UK car production experienced a notable decline of 14.4% in July, according to the latest data released by the Society of Motor Manufacturers and Traders (SMMT). The figures reveal that 65,478 vehicles were produced during the month, with the decrease primarily attributed to changes in vehicle models and temporary disruptions in the supply chain.
Despite a significant drop in production volume by 18.6%, the proportion of electrified vehicles—including battery electric, plug-in hybrid, and hybrid models—remained relatively steady at 37.5%, down from 39.5% in July 2023.

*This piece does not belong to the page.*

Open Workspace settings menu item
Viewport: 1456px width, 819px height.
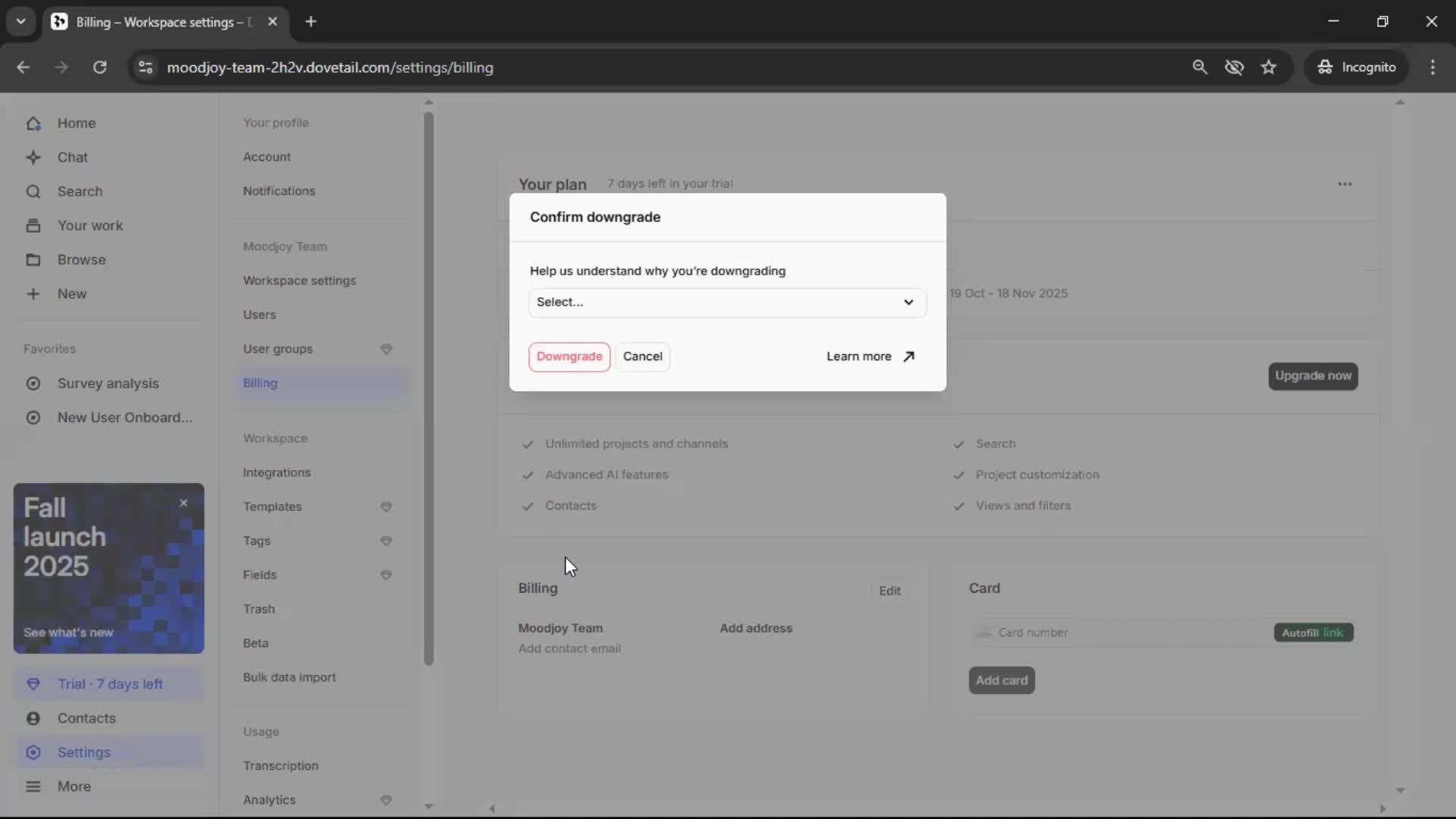pyautogui.click(x=299, y=281)
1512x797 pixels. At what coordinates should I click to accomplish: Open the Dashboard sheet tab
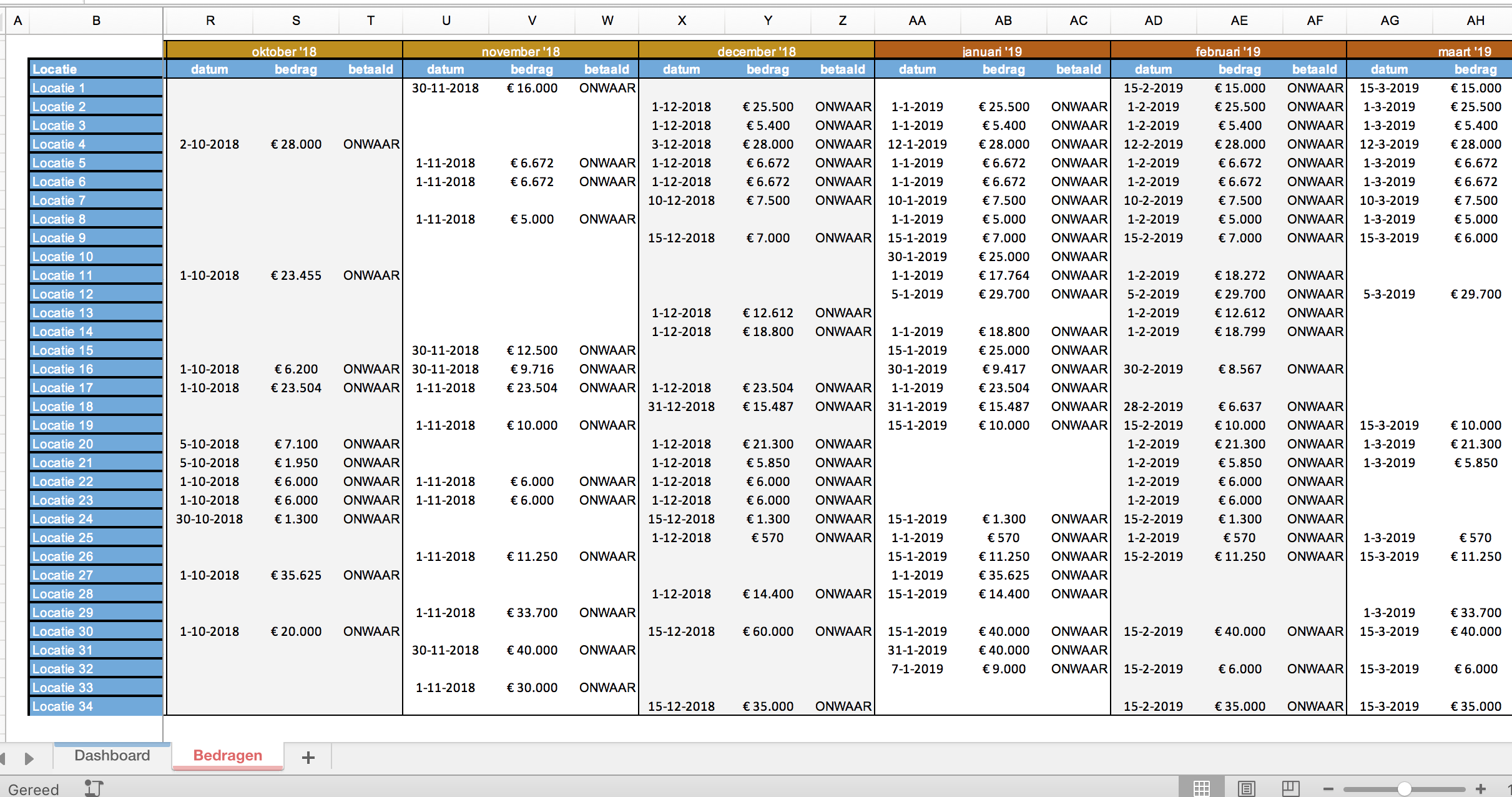(112, 756)
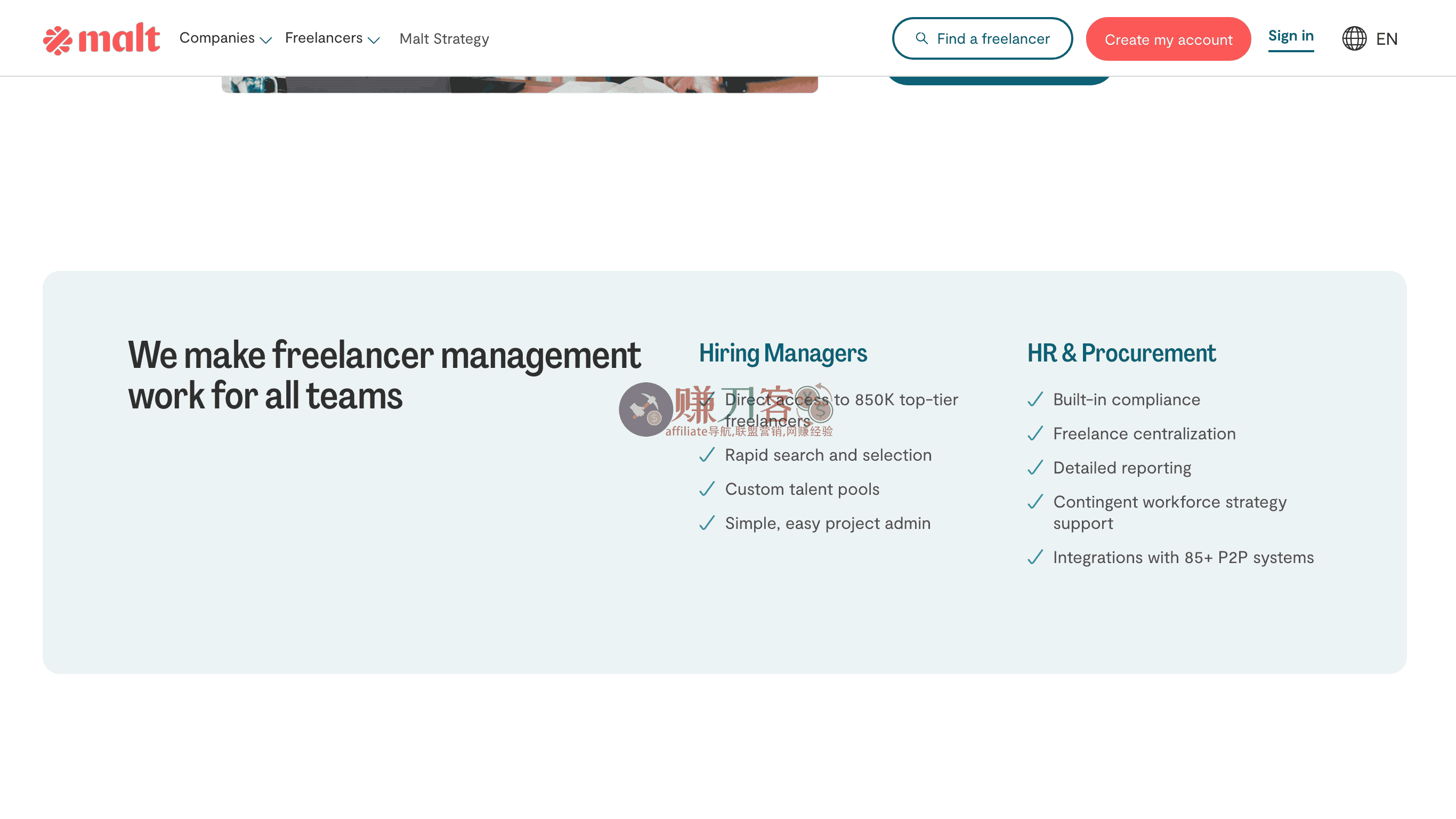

Domestic production saw a modest decrease of 5.1%, equating to just 672 fewer vehicles. However, international demand remained strong, with 80.9% of the cars produced in July earmarked for export. The top five export destinations were the EU, accounting for 51.3% of exports, followed by the US (17.6%), China (8.6%), Turkey (5.5%), and Japan (3.1%). Overall export volumes declined by 16.3% for the month.
Year-to-date figures show a 14.8% increase in domestic production, while export volumes have decreased by 14.3%. Despite these fluctuations, the total value of UK automotive production remained steady at over £20 billion, reflecting the sector’s high value.
Mike Hawes, CEO of SMMT, commented on the situation: “After a period of substantial growth last year, a certain level of adjustment in production was anticipated. The industry is undergoing a significant transition towards zero-emission vehicles, which is likely to introduce some volatility. As investments in new models begin to pay off, we expect production volumes to rise, provided we capitalize on opportunities to boost our global competitiveness.
“To ensure continued growth in the automotive sector, we must invest in skills, support robust markets, promote affordable green energy, and secure fair trade agreements to facilitate easier access for British-built vehicles in international markets. An overarching industrial strategy is crucial to maintaining the automotive sector as a major contributor to economic growth.”